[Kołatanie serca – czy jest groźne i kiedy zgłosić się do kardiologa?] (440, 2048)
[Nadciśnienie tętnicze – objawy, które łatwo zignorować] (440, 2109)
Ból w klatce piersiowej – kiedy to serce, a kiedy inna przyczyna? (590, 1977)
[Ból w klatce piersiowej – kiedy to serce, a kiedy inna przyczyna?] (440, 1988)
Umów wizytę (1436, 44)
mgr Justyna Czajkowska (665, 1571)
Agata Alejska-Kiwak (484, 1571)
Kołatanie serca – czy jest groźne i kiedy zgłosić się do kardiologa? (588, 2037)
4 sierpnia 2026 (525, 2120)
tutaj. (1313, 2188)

::::

Task instructions => Retype, without any change, every line from the one with "[Nadciśnienie tętnicze –" to the bottom of the listing.

Output =>
[Nadciśnienie tętnicze – objawy, które łatwo zignorować] (440, 2109)
Ból w klatce piersiowej – kiedy to serce, a kiedy inna przyczyna? (590, 1977)
[Ból w klatce piersiowej – kiedy to serce, a kiedy inna przyczyna?] (440, 1988)
Umów wizytę (1436, 44)
mgr Justyna Czajkowska (665, 1571)
Agata Alejska-Kiwak (484, 1571)
Kołatanie serca – czy jest groźne i kiedy zgłosić się do kardiologa? (588, 2037)
4 sierpnia 2026 (525, 2120)
tutaj. (1313, 2188)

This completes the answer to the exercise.